A group of security researchers have discovered a new method to hack smartphone voice assistants, including those used by Siri and Google by sending voice commands via ultrasonic waves.
Dubbed as SurfingAttack, this attack allows a hacker to control Apple’s Siri and Google Assistant by sending inaudible vibrations through a tabletop from 30 feet away without the phone owner’s knowledge.
The research was carried out by a group of academics from Michigan State University, the University of Nebraska-Lincoln, Washington University in St. Louis and the Chinese Academy of Sciences.
In their paper, SurfingAttack: Interactive Hidden Attack on Voice Assistants Using Ultrasonic Guided Waves, the researchers have demonstrated how smartphone voice assistants can be exploited through solid objects, such as metal, glass or wood table using ultrasonic waves.
Basically, SurfingAttack modulates the voice command onto the inaudible frequency band and transmits attack signals using an off-the-shelf PZT transducer (cost $5 per piece) through different types of tables made of solid materials.
The researchers tested their SurfingAttack technique on 17 models from Apple, Google, Samsung, Motorola, Xiaomi, and Huawei. Of these,13 models were running Android with Google Assistant, and four iPhones had Apple’s Siri.
The researchers were able to successfully take control of 15 of the 17 smartphones. However, the technique was ineffective against Huawei’s Mate 9 and Samsung’s Galaxy Note 10+, as the construction material of these phones “dampened the ultrasonic waves.”
They were able to successfully activate the voice assistants, command them to unlock devices, hijack SMS two-factor authentication codes, take repeated selfies, and even make them place fraudulent calls.
To hide the attack from the victim, the researchers turned down the concealed microphone’s volume to make the voice responses unnoticeable.
“By leveraging the unique properties of acoustic transmission in solid materials, we design a new attack called SurfingAttack that would enable multiple rounds of interactions between the voice-controlled device and the attacker over a longer distance,” the researchers said on their website.
“SurfingAttack enables new attack scenarios, such as hijacking a mobile Short Message Service (SMS) passcode, making ghost fraud calls without owners’ knowledge, etc.”

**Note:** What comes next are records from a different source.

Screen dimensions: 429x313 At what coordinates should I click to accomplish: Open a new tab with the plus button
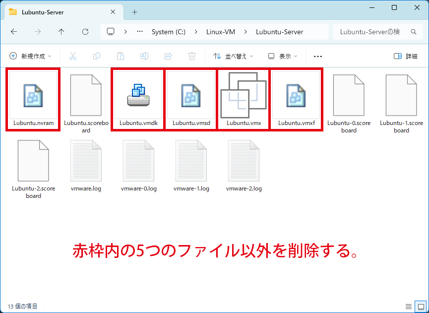pyautogui.click(x=134, y=12)
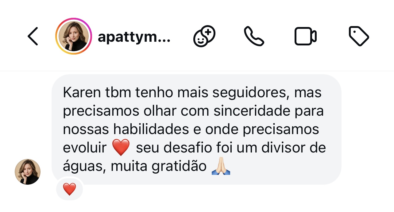Open the apattym... username profile
The image size is (394, 212).
(134, 37)
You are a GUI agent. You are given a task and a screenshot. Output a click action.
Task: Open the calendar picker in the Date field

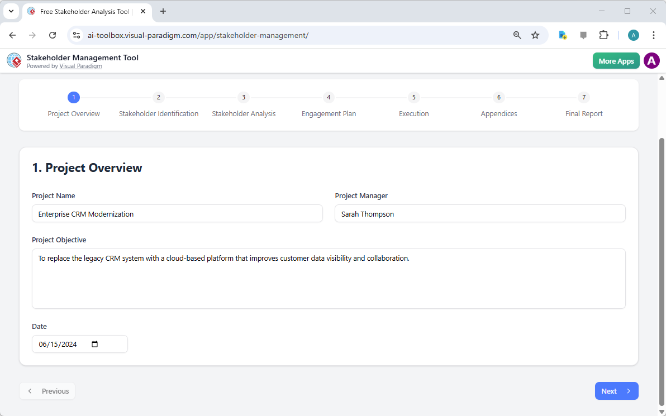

“We want to raise awareness of such a threat,” said Ning Zhang, an assistant professor of computer science and engineering at St Louis. “I want everybody in the public to know this.”
Researchers suggest the following measures to defend yourself against SurfingAttack:
- Keep an eye on your devices placed on tabletops.
- Reduce the touching surface area of your phones with the table.
- Place the device on a soft woven fabric before touching the tabletops.
- Use thicker phone cases made of uncommon materials such as wood.
- Turn off lock screen personal results (or unlock with voice match) on Android.
- Disable your Voice Assistant on the lock screen, and lock your device when you put it down.
The results were presented at the Network and Distributed Systems Security Symposium in San Diego, California on February 24, and also subsequently published a summary on the university website.